Now, looking at the picture, we note that the figure occupies about one half of the composition. It illustrates, as did The Sower, the use of a main diagonal line, though the feeling suggested by it is different. In The Sower, you will remember, the diagonal helped to give vigor and alertness to the figure; while here, on the contrary, its suggestion is one of very gracious quiet. For the slope of this diagonal is not so steep as in the other picture; nor do the directions of the arms and head present such abrupt contrasts. The left arm it is true, is nearly at right angles—itself a strong contrast; but it is so quietly laid along the mantel-shelf, which supports its weight, that there is no suggestion of effort. Meanwhile, the other arm, hanging so easily, is almost parallel to the main diagonal. The line also of the neck gently carries on the lines of the shoulders, and, as the head is slightly tilted back, its downward pressure is supported by the shoulder that rests on the shelf. The whole suggestion of the figure, in fact, is one of rest. There is no conscious bodily effort to interfere with the reverie in which the girl’s mind is wrapt. She may be buried in her thoughts or she may be absorbed in the beauty of the box and vase, at which she seems to be looking. “Seems,” I say, for it is difficult to be sure that she is conscious of them. Her gaze seems fixed to a far vision, as if she had begun by looking at these objects, and then, as her thoughts passed beyond them, had let the gaze of her eyes follow. She seems buried in some girlish reverie, wrapt “in maiden meditation, fancy free.” To me it is a very lovely figure not because of the features of the face—opinions may differ about the face being beautiful in the ordinary sense of having beautiful features. Its beauty to me lies in its expression; in its expression of some lovely mood of a girl’s spirit. And I find the figure beautiful, because all through it is the movement of the same expression. This must have been in Whistler’s mind when he painted her. But he was conscious, perhaps, of another side of her nature; that she had moods of brightness as well. At any rate he chose to contrast with the pensive calm of the girl herself the bright animated spots of color that surround her.

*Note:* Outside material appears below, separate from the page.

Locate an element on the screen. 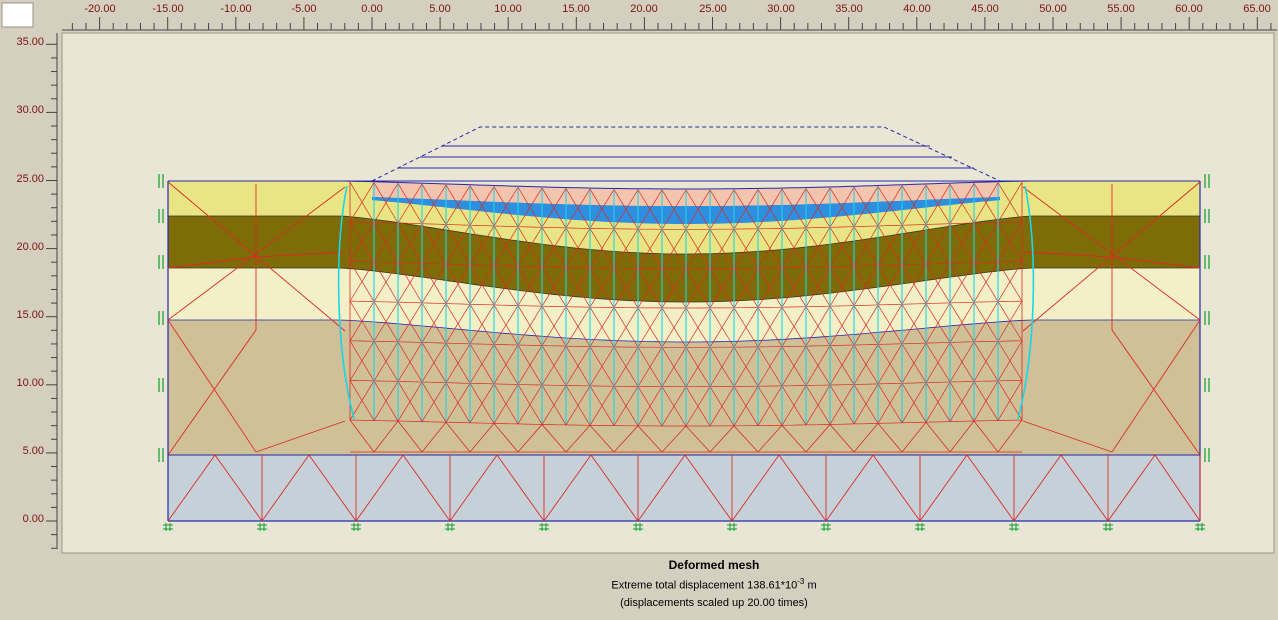 Image resolution: width=1278 pixels, height=620 pixels. v-ruler-label: 25.00 is located at coordinates (30, 179).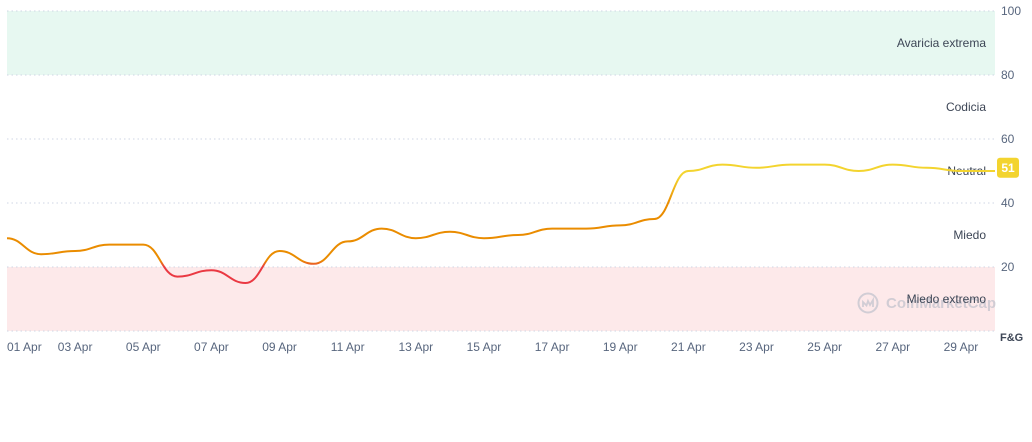  I want to click on zone-label-4: Miedo extremo, so click(947, 299).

These spots of color, if you examine the picture carefully, really play the part of the shadows in the chiaroscuro of old pictures. Chiaroscuro, you remember, is the pattern of light and dark. Here the red box and the blue of the vase and the green and rose, of the camelias, yes, and even the face in the mirror, the marble shelf and fireplace—all represent the dark spots. But not dark in the old way of being shadows. They are dark as compared with the white of the dress, because their colors reflect less light than the white; their values are lower. Thus they serve the purposes of a dark contrast and yet they themselves are very light. This, in a nutshell, is what the new study of values, that was learnt from Velasquez and from Vermeer, and the other Dutchmen, really means. It has enabled the artist to be even more true to life in the representation of objects, and at the same time to make his color-harmonies purer, clearer and more transparent; in one word, luminous; permeated, that is to say, with a suggestion of light, that in nature permeates the atmosphere and brings all objects into an appearance of harmonious unity.